'''

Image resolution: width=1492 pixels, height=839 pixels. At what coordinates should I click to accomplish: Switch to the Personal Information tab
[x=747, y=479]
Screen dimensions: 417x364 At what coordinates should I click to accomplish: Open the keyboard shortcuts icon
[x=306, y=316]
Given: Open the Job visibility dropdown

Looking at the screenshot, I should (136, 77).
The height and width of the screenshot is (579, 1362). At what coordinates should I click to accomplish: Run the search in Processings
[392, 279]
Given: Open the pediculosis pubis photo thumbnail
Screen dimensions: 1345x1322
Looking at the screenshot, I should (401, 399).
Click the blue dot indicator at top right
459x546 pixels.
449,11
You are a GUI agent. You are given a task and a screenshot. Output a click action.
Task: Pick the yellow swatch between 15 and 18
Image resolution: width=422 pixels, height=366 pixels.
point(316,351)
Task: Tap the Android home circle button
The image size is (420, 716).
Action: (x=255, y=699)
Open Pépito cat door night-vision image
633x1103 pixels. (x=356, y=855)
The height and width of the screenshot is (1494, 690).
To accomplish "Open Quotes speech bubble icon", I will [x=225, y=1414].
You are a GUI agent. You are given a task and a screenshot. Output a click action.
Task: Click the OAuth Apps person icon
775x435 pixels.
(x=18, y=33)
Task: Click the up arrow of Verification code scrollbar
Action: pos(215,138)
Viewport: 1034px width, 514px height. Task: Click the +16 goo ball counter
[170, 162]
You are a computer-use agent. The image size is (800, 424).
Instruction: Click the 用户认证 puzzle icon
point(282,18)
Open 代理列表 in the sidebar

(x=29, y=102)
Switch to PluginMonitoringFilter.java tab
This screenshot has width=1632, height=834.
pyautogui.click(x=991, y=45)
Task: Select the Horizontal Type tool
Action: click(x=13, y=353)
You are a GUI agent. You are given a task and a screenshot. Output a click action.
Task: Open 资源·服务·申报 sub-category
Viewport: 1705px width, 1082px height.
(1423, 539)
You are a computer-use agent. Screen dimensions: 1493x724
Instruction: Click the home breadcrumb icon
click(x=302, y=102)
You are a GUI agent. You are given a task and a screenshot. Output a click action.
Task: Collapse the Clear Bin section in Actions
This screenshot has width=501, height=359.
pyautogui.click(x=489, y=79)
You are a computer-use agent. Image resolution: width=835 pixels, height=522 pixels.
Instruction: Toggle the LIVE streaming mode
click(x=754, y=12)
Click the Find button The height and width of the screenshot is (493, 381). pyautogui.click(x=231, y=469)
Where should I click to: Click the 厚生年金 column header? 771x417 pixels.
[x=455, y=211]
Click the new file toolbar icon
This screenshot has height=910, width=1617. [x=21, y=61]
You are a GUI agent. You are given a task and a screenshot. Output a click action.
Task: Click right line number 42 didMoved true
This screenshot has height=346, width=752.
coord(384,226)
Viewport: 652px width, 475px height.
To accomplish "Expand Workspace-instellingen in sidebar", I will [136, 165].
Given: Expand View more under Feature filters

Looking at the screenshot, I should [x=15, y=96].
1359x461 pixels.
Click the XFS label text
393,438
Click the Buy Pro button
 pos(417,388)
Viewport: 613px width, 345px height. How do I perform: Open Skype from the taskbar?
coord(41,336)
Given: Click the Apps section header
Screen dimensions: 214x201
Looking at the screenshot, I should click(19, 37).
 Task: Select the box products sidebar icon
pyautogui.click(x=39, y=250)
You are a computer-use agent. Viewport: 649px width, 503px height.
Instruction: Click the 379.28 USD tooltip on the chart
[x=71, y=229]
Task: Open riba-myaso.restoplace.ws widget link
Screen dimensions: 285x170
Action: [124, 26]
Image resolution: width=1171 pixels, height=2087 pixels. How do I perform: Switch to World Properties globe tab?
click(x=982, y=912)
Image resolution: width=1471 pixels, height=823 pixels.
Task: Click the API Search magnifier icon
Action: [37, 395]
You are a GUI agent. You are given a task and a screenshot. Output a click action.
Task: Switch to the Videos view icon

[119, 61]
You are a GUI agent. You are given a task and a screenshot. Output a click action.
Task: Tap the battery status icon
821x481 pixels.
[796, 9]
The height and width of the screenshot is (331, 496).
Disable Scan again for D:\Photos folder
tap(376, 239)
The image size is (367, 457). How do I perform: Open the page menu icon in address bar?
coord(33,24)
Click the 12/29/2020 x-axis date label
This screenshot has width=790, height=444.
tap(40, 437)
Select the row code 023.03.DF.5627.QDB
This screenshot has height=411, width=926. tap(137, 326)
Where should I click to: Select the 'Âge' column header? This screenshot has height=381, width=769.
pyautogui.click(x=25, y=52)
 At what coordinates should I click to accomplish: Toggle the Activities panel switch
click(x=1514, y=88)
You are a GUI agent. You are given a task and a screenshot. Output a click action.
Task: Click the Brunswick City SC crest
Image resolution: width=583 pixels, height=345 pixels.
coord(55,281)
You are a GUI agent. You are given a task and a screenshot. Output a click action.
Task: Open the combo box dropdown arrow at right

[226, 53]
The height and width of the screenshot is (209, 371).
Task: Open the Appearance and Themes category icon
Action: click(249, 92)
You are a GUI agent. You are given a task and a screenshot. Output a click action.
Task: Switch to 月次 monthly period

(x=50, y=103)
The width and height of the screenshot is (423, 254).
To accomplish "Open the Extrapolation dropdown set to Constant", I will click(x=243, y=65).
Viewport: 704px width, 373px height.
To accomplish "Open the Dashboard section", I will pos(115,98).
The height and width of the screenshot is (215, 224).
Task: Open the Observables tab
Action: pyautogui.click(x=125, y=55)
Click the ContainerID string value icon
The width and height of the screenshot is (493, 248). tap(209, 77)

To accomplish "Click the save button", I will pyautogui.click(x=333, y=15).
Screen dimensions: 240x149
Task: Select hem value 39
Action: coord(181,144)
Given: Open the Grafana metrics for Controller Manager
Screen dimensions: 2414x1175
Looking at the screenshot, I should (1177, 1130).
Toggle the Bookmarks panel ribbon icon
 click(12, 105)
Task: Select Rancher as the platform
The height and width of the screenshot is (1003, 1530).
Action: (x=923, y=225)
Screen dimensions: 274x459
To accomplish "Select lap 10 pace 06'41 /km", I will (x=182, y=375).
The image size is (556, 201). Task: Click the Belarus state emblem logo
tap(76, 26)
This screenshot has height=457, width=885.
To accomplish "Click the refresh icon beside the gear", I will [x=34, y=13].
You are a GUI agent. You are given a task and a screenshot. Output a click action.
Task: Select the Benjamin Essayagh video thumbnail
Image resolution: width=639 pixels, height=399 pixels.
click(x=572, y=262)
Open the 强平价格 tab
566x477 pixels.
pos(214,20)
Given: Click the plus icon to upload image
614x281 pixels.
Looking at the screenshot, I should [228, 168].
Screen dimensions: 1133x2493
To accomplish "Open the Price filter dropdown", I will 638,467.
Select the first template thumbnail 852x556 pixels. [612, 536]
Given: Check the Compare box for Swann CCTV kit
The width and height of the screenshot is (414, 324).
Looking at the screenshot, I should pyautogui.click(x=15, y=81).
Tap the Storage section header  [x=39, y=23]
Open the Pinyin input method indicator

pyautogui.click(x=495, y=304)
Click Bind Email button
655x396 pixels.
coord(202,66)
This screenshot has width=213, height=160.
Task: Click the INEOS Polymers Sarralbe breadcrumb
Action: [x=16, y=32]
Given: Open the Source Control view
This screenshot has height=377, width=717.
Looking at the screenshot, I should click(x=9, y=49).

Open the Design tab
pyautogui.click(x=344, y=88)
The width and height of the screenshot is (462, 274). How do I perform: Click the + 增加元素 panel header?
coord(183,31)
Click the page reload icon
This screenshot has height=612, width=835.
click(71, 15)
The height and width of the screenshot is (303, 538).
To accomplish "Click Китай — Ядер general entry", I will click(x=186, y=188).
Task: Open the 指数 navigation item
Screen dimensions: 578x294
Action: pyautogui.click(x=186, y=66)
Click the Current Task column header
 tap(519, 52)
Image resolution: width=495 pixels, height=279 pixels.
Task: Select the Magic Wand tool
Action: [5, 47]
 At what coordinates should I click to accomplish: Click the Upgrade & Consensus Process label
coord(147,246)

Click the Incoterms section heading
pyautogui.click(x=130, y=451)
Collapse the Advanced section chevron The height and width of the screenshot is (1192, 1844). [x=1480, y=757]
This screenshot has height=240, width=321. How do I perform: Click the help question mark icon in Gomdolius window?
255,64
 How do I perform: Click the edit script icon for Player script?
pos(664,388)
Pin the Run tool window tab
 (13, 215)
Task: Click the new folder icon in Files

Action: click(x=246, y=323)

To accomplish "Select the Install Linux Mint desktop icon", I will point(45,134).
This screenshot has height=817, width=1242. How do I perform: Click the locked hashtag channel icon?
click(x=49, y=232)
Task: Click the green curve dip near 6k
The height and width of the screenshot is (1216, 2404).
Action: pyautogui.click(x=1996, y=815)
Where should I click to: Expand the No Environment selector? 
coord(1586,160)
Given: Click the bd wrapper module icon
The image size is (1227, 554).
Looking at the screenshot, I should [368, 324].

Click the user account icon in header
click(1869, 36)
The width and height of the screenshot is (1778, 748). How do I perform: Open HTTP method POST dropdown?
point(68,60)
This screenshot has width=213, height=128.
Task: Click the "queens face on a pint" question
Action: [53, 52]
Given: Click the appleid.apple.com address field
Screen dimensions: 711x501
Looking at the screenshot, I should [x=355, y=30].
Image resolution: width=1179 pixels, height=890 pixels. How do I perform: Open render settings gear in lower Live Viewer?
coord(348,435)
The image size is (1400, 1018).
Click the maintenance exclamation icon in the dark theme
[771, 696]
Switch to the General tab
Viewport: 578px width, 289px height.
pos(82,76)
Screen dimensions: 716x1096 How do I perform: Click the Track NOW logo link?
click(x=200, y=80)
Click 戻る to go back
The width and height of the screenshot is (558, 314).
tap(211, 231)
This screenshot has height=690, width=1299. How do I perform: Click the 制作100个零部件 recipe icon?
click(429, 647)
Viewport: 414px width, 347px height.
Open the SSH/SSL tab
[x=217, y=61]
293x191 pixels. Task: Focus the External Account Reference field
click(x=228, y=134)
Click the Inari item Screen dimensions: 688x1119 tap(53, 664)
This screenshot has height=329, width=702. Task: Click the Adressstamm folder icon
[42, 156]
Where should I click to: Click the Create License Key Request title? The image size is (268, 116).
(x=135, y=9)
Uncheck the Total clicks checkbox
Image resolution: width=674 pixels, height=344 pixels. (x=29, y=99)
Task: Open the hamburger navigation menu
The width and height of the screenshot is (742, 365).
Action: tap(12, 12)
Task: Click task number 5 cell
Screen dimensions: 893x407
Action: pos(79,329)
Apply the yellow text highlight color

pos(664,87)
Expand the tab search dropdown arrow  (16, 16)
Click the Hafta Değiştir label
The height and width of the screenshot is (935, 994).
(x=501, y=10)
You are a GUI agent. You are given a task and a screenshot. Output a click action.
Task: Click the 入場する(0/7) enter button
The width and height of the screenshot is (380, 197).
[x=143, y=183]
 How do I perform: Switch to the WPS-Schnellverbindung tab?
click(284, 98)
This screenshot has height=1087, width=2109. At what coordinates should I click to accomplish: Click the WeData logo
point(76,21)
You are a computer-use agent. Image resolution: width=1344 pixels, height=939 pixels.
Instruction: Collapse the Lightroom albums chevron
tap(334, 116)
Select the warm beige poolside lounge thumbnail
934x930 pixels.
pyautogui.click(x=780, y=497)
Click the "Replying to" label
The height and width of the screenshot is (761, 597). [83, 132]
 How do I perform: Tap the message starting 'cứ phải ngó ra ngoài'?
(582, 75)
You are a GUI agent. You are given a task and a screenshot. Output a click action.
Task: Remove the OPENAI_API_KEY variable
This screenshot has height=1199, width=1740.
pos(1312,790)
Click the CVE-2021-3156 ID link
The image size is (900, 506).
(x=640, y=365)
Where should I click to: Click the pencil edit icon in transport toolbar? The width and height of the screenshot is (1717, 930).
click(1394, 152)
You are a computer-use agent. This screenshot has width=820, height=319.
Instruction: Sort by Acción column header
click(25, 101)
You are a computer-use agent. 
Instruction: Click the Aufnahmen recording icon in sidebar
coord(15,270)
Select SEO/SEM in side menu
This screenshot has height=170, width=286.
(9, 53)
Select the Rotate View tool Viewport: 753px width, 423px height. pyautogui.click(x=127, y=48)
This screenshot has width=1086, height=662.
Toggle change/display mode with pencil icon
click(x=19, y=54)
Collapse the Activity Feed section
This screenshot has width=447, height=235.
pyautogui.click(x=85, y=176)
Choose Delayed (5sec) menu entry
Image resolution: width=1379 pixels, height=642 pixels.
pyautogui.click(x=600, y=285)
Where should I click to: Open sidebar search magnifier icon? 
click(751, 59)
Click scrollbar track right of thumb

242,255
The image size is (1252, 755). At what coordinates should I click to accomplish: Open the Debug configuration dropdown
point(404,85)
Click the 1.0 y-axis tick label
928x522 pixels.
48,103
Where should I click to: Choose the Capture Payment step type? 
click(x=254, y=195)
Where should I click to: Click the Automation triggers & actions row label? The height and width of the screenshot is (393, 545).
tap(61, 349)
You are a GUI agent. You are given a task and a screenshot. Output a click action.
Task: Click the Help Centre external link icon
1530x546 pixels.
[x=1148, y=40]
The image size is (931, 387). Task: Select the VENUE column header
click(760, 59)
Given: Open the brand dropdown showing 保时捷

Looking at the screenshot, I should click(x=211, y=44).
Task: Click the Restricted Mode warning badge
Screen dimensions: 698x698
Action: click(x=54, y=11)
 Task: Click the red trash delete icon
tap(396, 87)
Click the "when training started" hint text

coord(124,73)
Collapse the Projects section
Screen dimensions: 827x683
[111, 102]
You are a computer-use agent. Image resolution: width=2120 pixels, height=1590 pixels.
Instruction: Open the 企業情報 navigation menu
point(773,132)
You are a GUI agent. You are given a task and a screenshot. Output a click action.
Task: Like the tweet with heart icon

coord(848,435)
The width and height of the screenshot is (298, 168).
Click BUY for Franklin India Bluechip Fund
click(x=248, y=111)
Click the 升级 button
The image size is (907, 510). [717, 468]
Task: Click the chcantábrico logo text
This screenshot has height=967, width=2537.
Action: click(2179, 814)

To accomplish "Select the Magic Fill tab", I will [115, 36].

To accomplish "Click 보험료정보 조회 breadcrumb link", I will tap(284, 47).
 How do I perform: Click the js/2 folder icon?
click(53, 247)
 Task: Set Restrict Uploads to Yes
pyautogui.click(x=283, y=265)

'''

§ Task goal
Reproduce the records word for word, starting at the line that contains "Task: Click the Restricted Mode warning badge" and continuing down to the end of the records.

§ Result
Task: Click the Restricted Mode warning badge
Screen dimensions: 698x698
Action: click(x=54, y=11)
 Task: Click the red trash delete icon
tap(396, 87)
Click the "when training started" hint text

coord(124,73)
Collapse the Projects section
Screen dimensions: 827x683
[111, 102]
You are a computer-use agent. Image resolution: width=2120 pixels, height=1590 pixels.
Instruction: Open the 企業情報 navigation menu
point(773,132)
You are a GUI agent. You are given a task and a screenshot. Output a click action.
Task: Like the tweet with heart icon

coord(848,435)
The width and height of the screenshot is (298, 168).
Click BUY for Franklin India Bluechip Fund
click(x=248, y=111)
Click the 升级 button
The image size is (907, 510). [717, 468]
Task: Click the chcantábrico logo text
This screenshot has height=967, width=2537.
Action: click(2179, 814)

To accomplish "Select the Magic Fill tab", I will [115, 36].

To accomplish "Click 보험료정보 조회 breadcrumb link", I will tap(284, 47).
 How do I perform: Click the js/2 folder icon?
click(53, 247)
 Task: Set Restrict Uploads to Yes
pyautogui.click(x=283, y=265)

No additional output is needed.